[Written instruction 1] In the text on flood-resistant toilets, why does the phaydemand shauchalay help protect groundwater and surface water? Answer in one to three sentences.

==== Supplied text ====

After six-eight months (depending upon the season), the faeces decompose and are used in agricultural fields as humanure. So is urine, though directly, but only after the dilution (in 1:5 or 1:7 urine-water ratio) as a substitute for urea. Urine contains nitrogen, potassium and phosphorous essential for plant growth.
The phaydemand shauchalays in Naya Tola Bhishambharpur have withstood four flood seasons, and continue to remain accessible.
Phaydemand shauchalay follows above-ground excreta management and has a sustained use before, during and after floods. In addition, the disposal of excreta in soils and water is completely stopped, thereby helping in source (groundwater and surface water) protection. Faecal management happens in the sanitation unit itself, eliminating the need for other structures for sewage treatment.
Different design models are possible based on the location, land availability and financial resources. The compost or ‘humanure’ is handled by family members and is used directly in the agricultural fields and kitchen gardens.
One of the salient features of phaydemand shauchalay is that the entire facility is above ground. It comprises three structural parts: Foundation, plinth, sub-structure including faecal chambers and squatting pan (with space for back wash, faecal collection and urine diversion) and super-structure.
The location should be close to the house / kitchen garden and receive direct sunlight. In flood-prone regions, the toilet should be elevated. Similar process was followed while constructing the toilets in Naya Tola Bhishambharpur.
Once the site is identified, the construction of foundation and plinth begins. Along the required dimensions, a foundation is dug 1-1.5 feet deep. It is then compacted with brickbats, following which the plinth is raised. In flood-prone areas, the plinth level has been raised to 1-1.5 feet above the highest flood level in the last 25 years. After the construction of the foundation and plinth, it is filled with soil and compacted.
A reinforced cement concrete band is laid over the plinth to strengthen it. The substructure is built over this.
Overlaying the recurring floods with the sanitation technology is critical to meet the objectives and ultimate goal of ODF. As stated earlier, this will mean planning for sanitation sustainability, given the vulnerability to floods.
In addition, there should also be focus on ecological sustainability of sanitation tailored to meet the challenges posed by floods. Any future activity that needs to be planned and implemented in north Bihar for sustainability of sanitation would have to address the challenge posed by floods and the threat of contamination.

==== Data to process ====

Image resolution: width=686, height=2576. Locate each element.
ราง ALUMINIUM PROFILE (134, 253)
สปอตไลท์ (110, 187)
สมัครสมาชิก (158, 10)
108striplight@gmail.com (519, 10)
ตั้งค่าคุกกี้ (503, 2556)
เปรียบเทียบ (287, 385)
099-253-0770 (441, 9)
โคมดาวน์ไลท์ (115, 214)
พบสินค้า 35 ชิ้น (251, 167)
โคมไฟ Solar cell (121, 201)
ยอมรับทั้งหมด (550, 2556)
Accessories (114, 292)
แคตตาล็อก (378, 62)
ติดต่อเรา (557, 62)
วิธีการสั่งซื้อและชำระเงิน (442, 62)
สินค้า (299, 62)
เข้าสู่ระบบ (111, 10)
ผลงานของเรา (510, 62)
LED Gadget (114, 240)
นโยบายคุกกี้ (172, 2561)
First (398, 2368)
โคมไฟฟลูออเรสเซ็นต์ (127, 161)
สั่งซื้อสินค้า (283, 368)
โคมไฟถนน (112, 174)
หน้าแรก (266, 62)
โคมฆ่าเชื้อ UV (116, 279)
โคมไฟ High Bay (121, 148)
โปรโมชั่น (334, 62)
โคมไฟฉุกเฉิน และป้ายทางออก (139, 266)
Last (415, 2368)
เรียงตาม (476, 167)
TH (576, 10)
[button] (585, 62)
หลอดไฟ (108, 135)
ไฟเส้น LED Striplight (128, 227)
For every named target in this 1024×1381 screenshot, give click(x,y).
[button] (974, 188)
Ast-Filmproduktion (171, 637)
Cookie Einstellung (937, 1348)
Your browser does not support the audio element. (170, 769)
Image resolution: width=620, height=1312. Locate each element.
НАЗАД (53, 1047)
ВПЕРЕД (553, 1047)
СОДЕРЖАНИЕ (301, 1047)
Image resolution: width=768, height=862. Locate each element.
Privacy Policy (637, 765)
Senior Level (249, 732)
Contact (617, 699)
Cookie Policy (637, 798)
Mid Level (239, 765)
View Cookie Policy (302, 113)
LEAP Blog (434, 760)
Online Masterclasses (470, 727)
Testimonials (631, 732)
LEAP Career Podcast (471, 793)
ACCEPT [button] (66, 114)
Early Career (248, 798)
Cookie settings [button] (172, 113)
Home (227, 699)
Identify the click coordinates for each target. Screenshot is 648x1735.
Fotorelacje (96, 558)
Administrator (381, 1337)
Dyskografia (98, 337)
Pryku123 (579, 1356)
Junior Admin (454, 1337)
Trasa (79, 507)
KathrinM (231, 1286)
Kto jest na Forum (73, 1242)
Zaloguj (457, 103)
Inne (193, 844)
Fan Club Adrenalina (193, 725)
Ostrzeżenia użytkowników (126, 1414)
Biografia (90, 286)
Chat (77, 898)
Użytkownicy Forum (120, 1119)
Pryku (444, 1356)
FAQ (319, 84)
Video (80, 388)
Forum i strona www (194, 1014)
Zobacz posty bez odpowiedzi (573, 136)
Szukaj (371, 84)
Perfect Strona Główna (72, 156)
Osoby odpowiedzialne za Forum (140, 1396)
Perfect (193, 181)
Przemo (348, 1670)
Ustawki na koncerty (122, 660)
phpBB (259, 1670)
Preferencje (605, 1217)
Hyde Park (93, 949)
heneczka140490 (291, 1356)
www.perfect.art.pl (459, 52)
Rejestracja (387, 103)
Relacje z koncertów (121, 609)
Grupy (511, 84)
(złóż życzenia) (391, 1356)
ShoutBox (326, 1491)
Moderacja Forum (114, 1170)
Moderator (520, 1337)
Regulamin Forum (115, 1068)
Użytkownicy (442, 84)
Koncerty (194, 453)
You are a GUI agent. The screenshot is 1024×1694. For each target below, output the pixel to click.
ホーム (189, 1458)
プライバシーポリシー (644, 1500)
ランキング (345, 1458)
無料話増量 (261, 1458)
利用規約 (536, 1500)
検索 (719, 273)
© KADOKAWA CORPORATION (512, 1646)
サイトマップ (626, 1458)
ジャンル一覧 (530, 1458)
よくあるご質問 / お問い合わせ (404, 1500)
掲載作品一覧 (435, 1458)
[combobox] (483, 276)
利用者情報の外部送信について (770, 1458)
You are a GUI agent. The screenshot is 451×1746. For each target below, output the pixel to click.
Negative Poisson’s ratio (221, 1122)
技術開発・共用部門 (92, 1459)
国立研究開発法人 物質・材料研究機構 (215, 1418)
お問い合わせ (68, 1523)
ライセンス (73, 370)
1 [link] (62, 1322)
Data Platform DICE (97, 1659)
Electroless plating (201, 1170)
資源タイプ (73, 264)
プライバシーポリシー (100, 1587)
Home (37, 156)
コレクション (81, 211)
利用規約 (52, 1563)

====

[Written instruction 2] From the records, give the lines from the one with "Online Masterclasses (470, 727)" to the one with "コレクション (81, 211)" as a JSON list of strings, one string per line, leaving out blank lines.

[Task output 1] Its excreta management happens above ground, so excreta is no longer disposed of in soils and water. This protects groundwater and surface water at the source.

[Task output 2]
[
  "Online Masterclasses (470, 727)",
  "Testimonials (631, 732)",
  "LEAP Career Podcast (471, 793)",
  "ACCEPT [button] (66, 114)",
  "Early Career (248, 798)",
  "Cookie settings [button] (172, 113)",
  "Home (227, 699)",
  "Identify the click coordinates for each target. Screenshot is 648x1735.",
  "Fotorelacje (96, 558)",
  "Administrator (381, 1337)",
  "Dyskografia (98, 337)",
  "Pryku123 (579, 1356)",
  "Junior Admin (454, 1337)",
  "Trasa (79, 507)",
  "KathrinM (231, 1286)",
  "Kto jest na Forum (73, 1242)",
  "Zaloguj (457, 103)",
  "Inne (193, 844)",
  "Fan Club Adrenalina (193, 725)",
  "Ostrzeżenia użytkowników (126, 1414)",
  "Biografia (90, 286)",
  "Chat (77, 898)",
  "Użytkownicy Forum (120, 1119)",
  "Pryku (444, 1356)",
  "FAQ (319, 84)",
  "Video (80, 388)",
  "Forum i strona www (194, 1014)",
  "Zobacz posty bez odpowiedzi (573, 136)",
  "Szukaj (371, 84)",
  "Perfect Strona Główna (72, 156)",
  "Osoby odpowiedzialne za Forum (140, 1396)",
  "Perfect (193, 181)",
  "Przemo (348, 1670)",
  "Ustawki na koncerty (122, 660)",
  "phpBB (259, 1670)",
  "Preferencje (605, 1217)",
  "Hyde Park (93, 949)",
  "heneczka140490 (291, 1356)",
  "www.perfect.art.pl (459, 52)",
  "Rejestracja (387, 103)",
  "Relacje z koncertów (121, 609)",
  "Grupy (511, 84)",
  "(złóż życzenia) (391, 1356)",
  "ShoutBox (326, 1491)",
  "Moderacja Forum (114, 1170)",
  "Moderator (520, 1337)",
  "Regulamin Forum (115, 1068)",
  "Użytkownicy (442, 84)",
  "Koncerty (194, 453)",
  "You are a GUI agent. The screenshot is 1024×1694. For each target below, output the pixel to click.",
  "ホーム (189, 1458)",
  "プライバシーポリシー (644, 1500)",
  "ランキング (345, 1458)",
  "無料話増量 (261, 1458)",
  "利用規約 (536, 1500)",
  "検索 (719, 273)",
  "© KADOKAWA CORPORATION (512, 1646)",
  "サイトマップ (626, 1458)",
  "ジャンル一覧 (530, 1458)",
  "よくあるご質問 / お問い合わせ (404, 1500)",
  "掲載作品一覧 (435, 1458)",
  "[combobox] (483, 276)",
  "利用者情報の外部送信について (770, 1458)",
  "You are a GUI agent. The screenshot is 451×1746. For each target below, output the pixel to click.",
  "Negative Poisson’s ratio (221, 1122)",
  "技術開発・共用部門 (92, 1459)",
  "国立研究開発法人 物質・材料研究機構 (215, 1418)",
  "お問い合わせ (68, 1523)",
  "ライセンス (73, 370)",
  "1 [link] (62, 1322)",
  "Data Platform DICE (97, 1659)",
  "Electroless plating (201, 1170)",
  "資源タイプ (73, 264)",
  "プライバシーポリシー (100, 1587)",
  "Home (37, 156)",
  "コレクション (81, 211)"
]